At the time, despite the many evident tensions of modern city life, it was plausible to believe that
the contemporary metropolitan city – cities like my own home, London – might be able to offer
the model of a workable form of ethnic inter–culture, predicated on a practical cosmopolitanism.
The outlook now, four years and a ‘war on terror’ later, is much less optimistic. The promise of
the city, which David Theo Goldberg argues for in his contribution [0] to this debate, is
increasingly looking a broken one, and it is time to name the forces which are articulated
together in a process which is sub–dividing shared space into discrete, differentiated warring
enclaves, before it is too late. My argument, though it applies to many cities across across the
world, will be focussed largely on the city I know best, London.
A tale of many cities
Cities are the product of their times. In the nineteenth and twentieth centuries, the great English
cities were motors of industrial production and centres of world trade, commerce, and finance.
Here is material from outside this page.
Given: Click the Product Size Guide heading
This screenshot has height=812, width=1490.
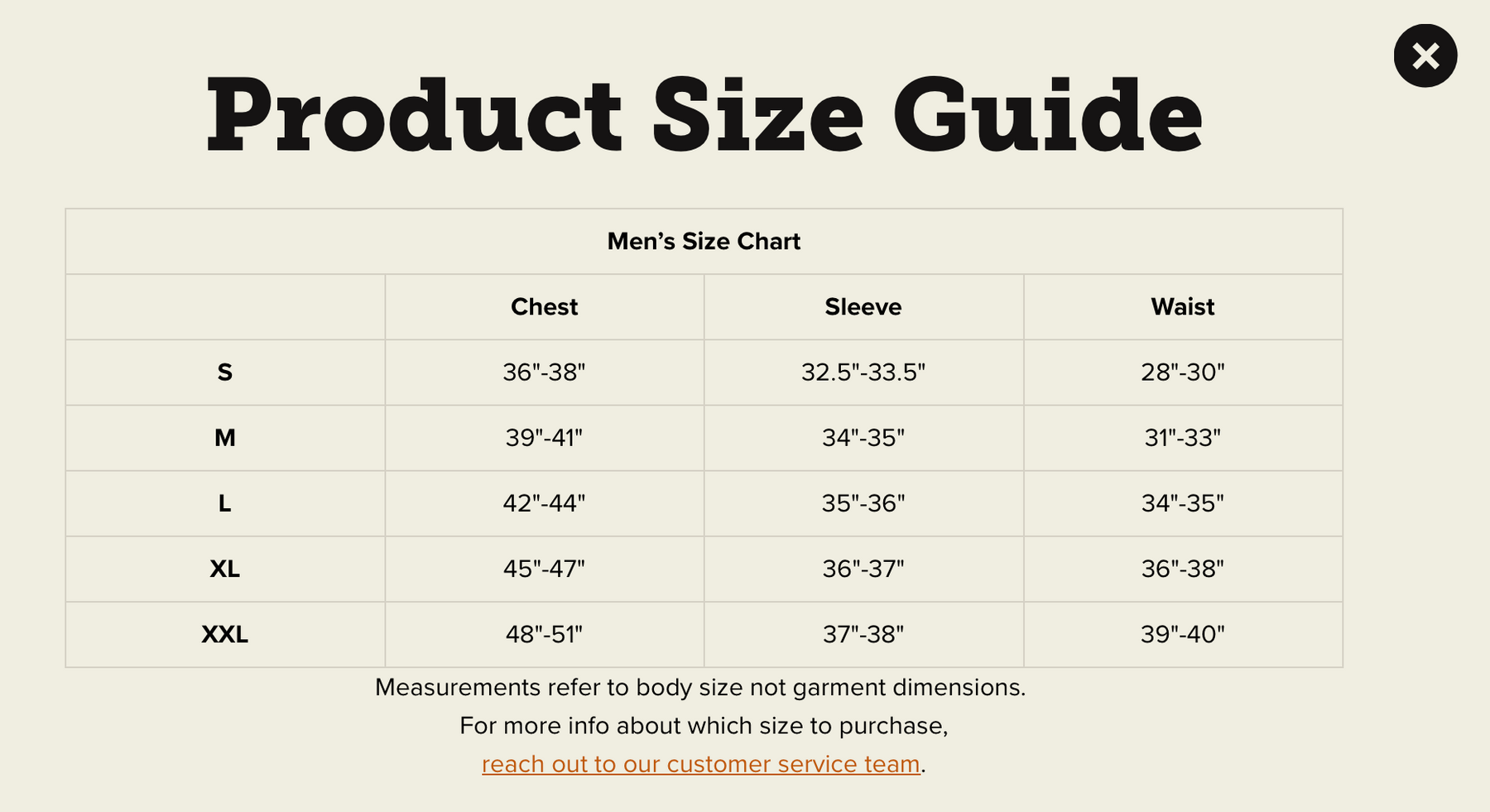Looking at the screenshot, I should [x=704, y=114].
Some – Bristol, Liverpool, London – were also integrated into the networks of imperial power
and colonial trade: monuments to the imperial life of the nation. Later, cities became the sites for
a modernist aesthetics of corporate power, a development more evident in New York’s
skyscraper skyline and elsewhere in the US than in Europe, as the axis of world power shifted
westwards. Western cities are no longer like this.
The social and spatial configurations of London and other metropolitan cities have been
significantly re–shaped in recent years by three forces above all – post–industrialisation,
globalization and migration. The first is the uneven transition from an industrial to a
post–industrial economy. Cities today not only embody this shift towards the service and
information economy, but vividly represent the dislocations which have inevitably accompanied
this process.
The second is globalization. Of course, a kind of globalization has been in progress since
Europe broke out of its confines towards the end of the fifteenth century, and began to construct
the beginnings of a world market and to explore, conquer, subdue by trade and naval power,
and ultimately to colonize much of the rest of the globe. But the globalization I have in mind here
is that represented by the new forms of the ‘global’ economy, based on the multi–national
capitalist corporation and augmented financial flows, which began to emerge in the mid–1970s.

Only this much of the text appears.